The Dublin club won the top match, Shane Lowry’s brother Alan and Jack Walsh prevailing by two holes, but in the bottom match Warrenpoint’s Colm Campbell and Ryan Gribben beat Alex Gleeson and Robert Moran by four holes.
The 2016 Irish Amateur Open champion Campbell, the man who holed the winning putt in Ireland’s last two Home International Championship successes, explained the key to success on a day when the persistent heavy rain meant that preferred lies were in operation.

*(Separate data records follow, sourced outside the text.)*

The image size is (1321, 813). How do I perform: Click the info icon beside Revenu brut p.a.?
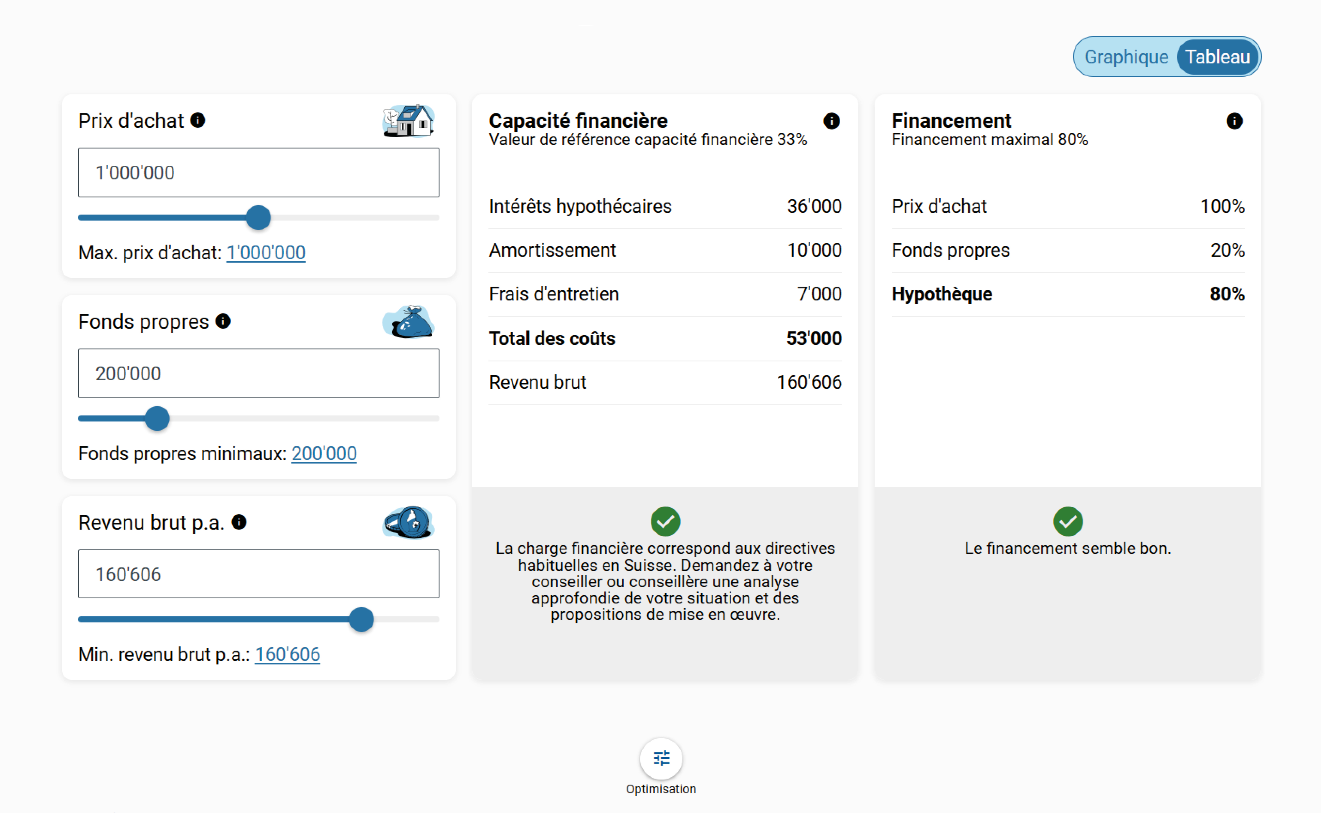coord(239,522)
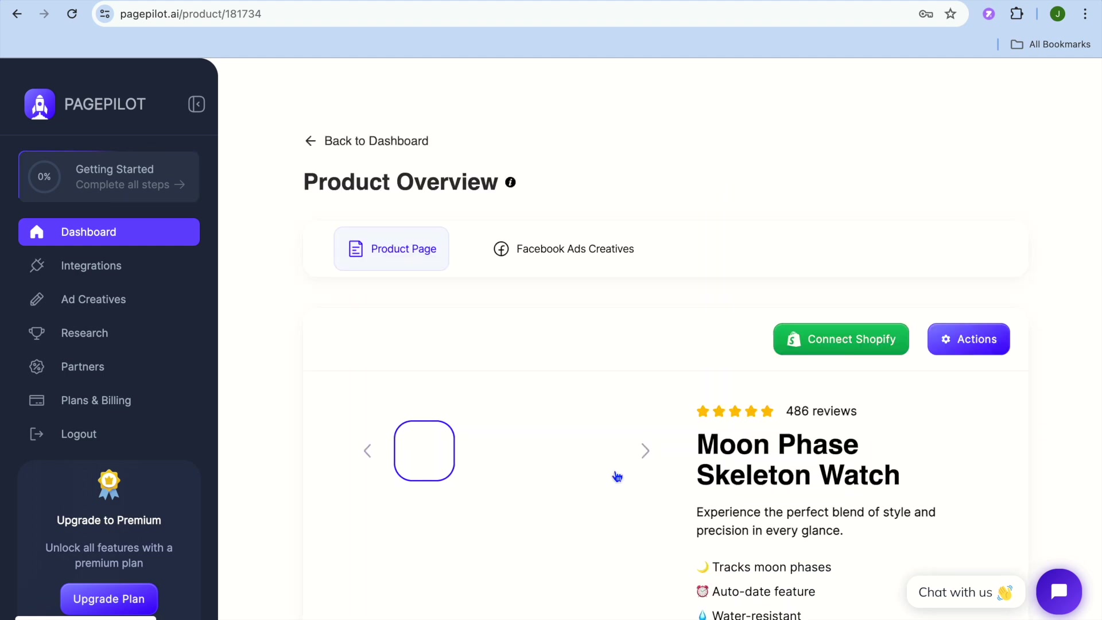Open Integrations in sidebar
The width and height of the screenshot is (1102, 620).
pos(91,266)
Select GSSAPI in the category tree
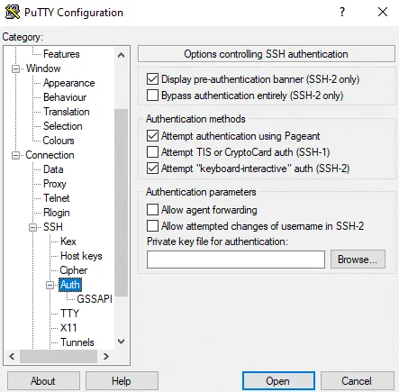Screen dimensions: 399x392 pos(95,299)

“Putting was definitely the key. We got off to a nice start, chipped in on the second for a two to go one up, holed a nice birdie putt on four for a half, they went OB on five with their second shot, so we moved two up and won seven with a par; we were very comfortable.”
Campbell paid tribute to his partner Gribben, whose touch on the greens was hugely influential on the back nine, getting putts on 11, 12, 14, 16 and 17 to remain tantalisingly out of reach of their opponents.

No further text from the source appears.